§ About this task
Tally every line of the material that includes "agent", then give the tally and nothing else.

§ Supplied information
****************
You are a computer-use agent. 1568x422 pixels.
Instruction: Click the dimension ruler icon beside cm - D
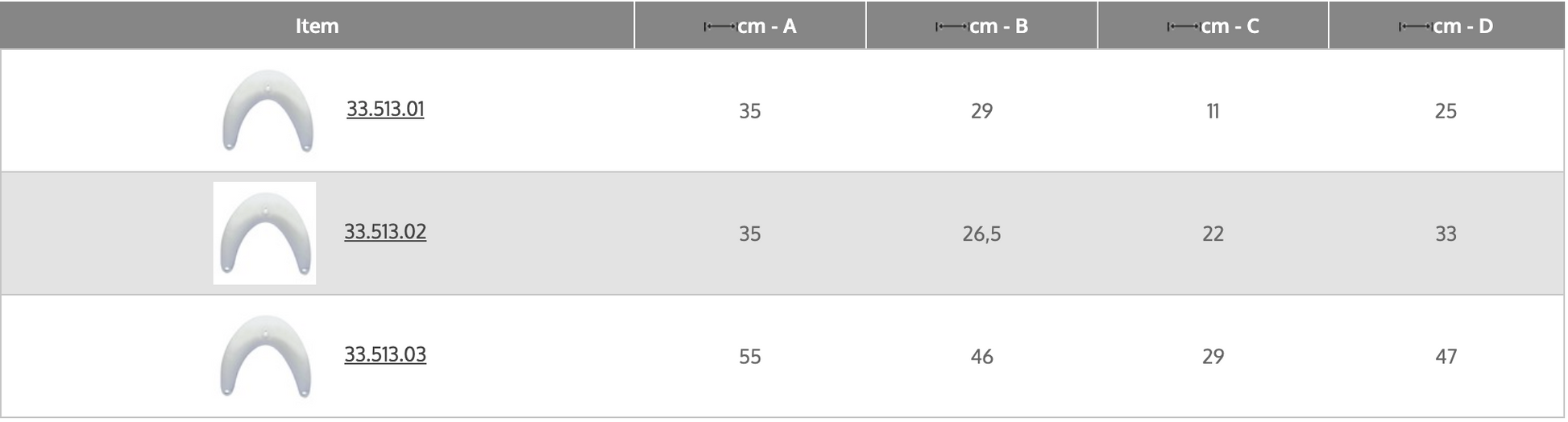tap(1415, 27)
****************
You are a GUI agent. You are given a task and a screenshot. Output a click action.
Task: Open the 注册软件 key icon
****************
§ Exercise result
2